Abstract: Improving Child Protective and Child-Wellbeing Outcomes Among Ultra-Poor Families in Burkina Faso: Results of a Cluster Randomized Controlled Trial (Society for Social Work and Research 21st Annual Conference - Ensure Healthy Development for all Youth)

Improving Child Protective and Child-Wellbeing Outcomes Among Ultra-Poor Families in Burkina Faso: Results of a Cluster Randomized Controlled Trial

Schedule:
Friday, January 13, 2017: 10:45 AM
Preservation Hall Studio 8 (New Orleans Marriott)
* noted as presenting author
Leyla Ismayilova, PhD, Assistant Professor, University of Chicago, Chicago, IL
Leyla Karimli, Post-doc, New York University, New York, NY
Jo Sanson, Monitoring, Evaluation & Research Director, Trickle Up, New York, NY
Alexice To, Country Representative, Trickle Up - Burkina Faso, Ouagadougou, Burkina Faso
Rachel Nanema, Programme Manager, Trickle Up - Burkina Faso, Ouagadougou, Burkina Faso
Eleni Gaveras, Student, University of Chicago, Chicago, IL
Introduction:Extreme poverty heightens children’s risk of being exposed to violence and exploitation. Approximately 1.25 million children in Burkina Faso are working to augment family income. In search of better opportunities, parents send their children away for work in gold mines, cotton fields or cacao plantations in neighboring countries. Girls are at risk for transactional sex and sexual abuse, when working as domestic servants or maids. In addition, girls are often faced with early and forced marriage to reduce financial burden on the family. There is limited evidence about interventions aimed at improving child wellbeing outcomes among children in developing countries, especially in Francophone West Africa. This study tests the effects of innovative economic empowerment intervention, alone and in combination with child protection component, on wellbeing outcomes among children living in ultra-poverty in rural Burkina Faso.

Methods: This evaluation study uses a 3-arm cluster randomized control design to evaluate the effect of women’s economic empowerment intervention and the additive effect of a locally-developed child protection sensitization program on child protective outcomes. The study takes place in the Nord Region of Burkina Faso, characterized by extreme poverty and an ongoing food and nutrition crisis due to cyclical droughts. To recruit participants, 12 impoverished villages were selected based on comparable socio-demographic characteristics (e.g., poverty ranking, food insecurity, population). Within each village, families living in ultra-poverty were identified using a Participatory Wealth Ranking exercise. Each selected household included a female primary caregiver with a child between the ages of 10-15. In total, 360 women and 360 children participated in baseline assessment. To minimize cross-arm contamination, randomization occurred at the village level to assign households to three study arms: Trickle Up (economic intervention only), Trickle Up Plus (economic empowerment plus child protection sensitization component) or the waitlist condition. This paper examines outcomes at one-year follow-up.
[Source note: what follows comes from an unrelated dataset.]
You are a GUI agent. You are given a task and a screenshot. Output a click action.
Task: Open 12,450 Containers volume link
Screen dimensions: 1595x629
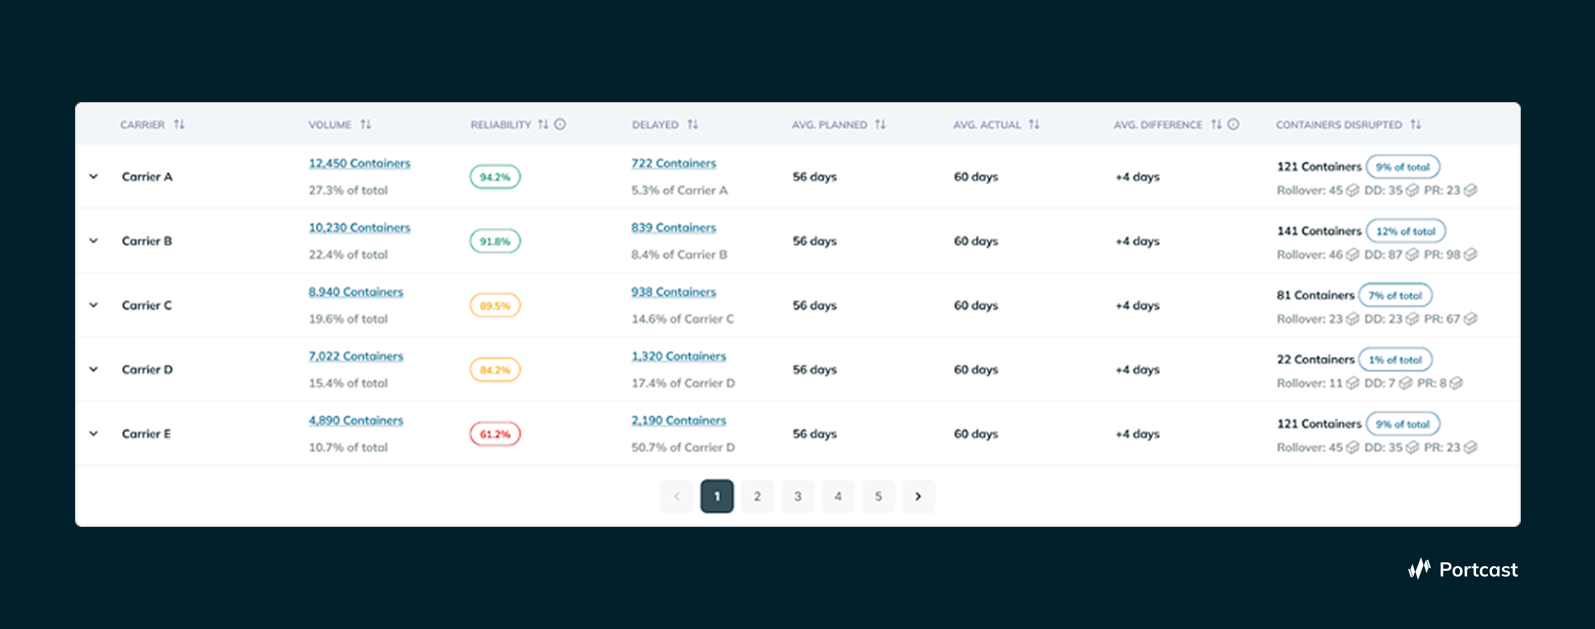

Results: The study demonstrated that compared to the wait-list condition, children assigned to the Trickle Up+ arm demonstrated significant improvement in well-being indicators (reduced level of depression b=-2.63, p=0.002 and improved level of self-esteem b=0.94, p=0.04). Furthermore, mothers to the Trickle Up+ arm reported reduction in the use of harsh disciplining practices (b=-1.27, p=.001) and improved support for child protective beliefs such as importance of education over child labor or marriage (b=.53, p=0.004). Fewer girls were promised in marriage in the TU+ condition. To our knowledge, this is the first randomized clinical trial showing the positive effects of integrated economic and psychosocial intervention improving emotional well-being of children in the context of ultra-poverty in Burkina Faso.

Conclusions: This study suggests that linking economic strengthening strategies with child protection interventions may be critical and feasible in the contexts of humanitarian crisis to stabilize families during high-risk periods and prevent family separation, child labor and child abuse. Integrating psychosocial intervention involving all family members with economic empowerment strategies may be an innovative approach for improving wellbeing outcomes children living in severe adversity. The study suggests that the child sensitization component deepens protective effects that may result from the economic intervention alone.